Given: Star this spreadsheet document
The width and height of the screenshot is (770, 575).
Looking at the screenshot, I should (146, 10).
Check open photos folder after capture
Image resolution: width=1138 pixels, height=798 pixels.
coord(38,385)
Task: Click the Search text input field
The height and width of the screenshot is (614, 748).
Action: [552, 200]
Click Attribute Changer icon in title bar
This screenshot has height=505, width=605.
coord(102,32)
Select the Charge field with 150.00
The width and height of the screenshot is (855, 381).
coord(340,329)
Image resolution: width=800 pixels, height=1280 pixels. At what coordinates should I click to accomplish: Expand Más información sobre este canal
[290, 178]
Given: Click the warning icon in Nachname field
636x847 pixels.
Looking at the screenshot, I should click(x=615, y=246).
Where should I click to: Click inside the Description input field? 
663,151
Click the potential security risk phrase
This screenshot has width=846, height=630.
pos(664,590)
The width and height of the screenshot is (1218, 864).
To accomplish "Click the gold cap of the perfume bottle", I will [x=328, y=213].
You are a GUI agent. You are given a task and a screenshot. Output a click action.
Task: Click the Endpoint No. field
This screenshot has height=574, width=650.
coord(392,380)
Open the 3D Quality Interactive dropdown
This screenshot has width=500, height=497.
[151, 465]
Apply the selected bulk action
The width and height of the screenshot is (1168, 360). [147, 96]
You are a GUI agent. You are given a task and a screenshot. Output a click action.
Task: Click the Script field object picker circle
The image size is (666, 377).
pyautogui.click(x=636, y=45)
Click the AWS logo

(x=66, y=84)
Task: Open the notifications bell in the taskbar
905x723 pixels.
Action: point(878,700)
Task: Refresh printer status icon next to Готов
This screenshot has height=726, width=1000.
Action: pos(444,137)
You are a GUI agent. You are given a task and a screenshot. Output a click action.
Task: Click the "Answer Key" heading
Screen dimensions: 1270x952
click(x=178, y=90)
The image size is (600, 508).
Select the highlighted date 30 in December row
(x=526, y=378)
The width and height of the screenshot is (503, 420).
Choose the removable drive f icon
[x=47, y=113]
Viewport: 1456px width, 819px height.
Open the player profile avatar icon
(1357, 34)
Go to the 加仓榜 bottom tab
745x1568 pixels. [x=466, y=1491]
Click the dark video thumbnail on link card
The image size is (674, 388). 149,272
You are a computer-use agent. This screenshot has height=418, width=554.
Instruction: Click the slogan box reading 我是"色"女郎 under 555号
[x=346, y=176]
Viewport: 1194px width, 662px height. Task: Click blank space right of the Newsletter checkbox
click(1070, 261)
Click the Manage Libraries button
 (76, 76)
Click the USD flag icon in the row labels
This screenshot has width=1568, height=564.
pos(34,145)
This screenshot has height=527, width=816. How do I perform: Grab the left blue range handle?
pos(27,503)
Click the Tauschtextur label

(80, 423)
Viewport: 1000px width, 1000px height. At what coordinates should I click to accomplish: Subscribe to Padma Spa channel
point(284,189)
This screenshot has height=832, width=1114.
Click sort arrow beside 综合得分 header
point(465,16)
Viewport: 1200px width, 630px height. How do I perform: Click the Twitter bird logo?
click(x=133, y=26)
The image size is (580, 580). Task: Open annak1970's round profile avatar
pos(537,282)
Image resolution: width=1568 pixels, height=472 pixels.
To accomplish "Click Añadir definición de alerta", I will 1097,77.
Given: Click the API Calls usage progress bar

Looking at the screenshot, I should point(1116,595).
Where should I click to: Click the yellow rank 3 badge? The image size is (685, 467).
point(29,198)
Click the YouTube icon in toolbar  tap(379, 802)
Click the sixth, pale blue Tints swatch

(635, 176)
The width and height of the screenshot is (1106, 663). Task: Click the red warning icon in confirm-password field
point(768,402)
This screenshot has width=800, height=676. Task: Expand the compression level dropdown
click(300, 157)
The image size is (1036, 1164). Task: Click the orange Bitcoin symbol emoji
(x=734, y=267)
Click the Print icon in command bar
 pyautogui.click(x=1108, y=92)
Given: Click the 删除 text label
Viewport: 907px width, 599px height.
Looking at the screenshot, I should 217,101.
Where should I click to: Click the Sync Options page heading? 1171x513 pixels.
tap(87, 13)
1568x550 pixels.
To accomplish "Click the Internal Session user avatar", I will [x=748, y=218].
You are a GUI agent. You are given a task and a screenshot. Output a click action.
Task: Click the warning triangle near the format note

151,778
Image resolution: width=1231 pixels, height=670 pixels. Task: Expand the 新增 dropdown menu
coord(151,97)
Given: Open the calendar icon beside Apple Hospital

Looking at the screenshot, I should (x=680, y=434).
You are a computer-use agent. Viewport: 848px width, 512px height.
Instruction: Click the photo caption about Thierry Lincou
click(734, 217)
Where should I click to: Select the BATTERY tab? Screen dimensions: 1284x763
---+---
Give back exactly the lines running from the line containing "Image resolution: width=1231" through the end of the material above, both included, and nothing beyond them.

Image resolution: width=1231 pixels, height=670 pixels. Task: Expand the 新增 dropdown menu
coord(151,97)
Given: Open the calendar icon beside Apple Hospital

Looking at the screenshot, I should (x=680, y=434).
You are a computer-use agent. Viewport: 848px width, 512px height.
Instruction: Click the photo caption about Thierry Lincou
click(734, 217)
Where should I click to: Select the BATTERY tab? Screen dimensions: 1284x763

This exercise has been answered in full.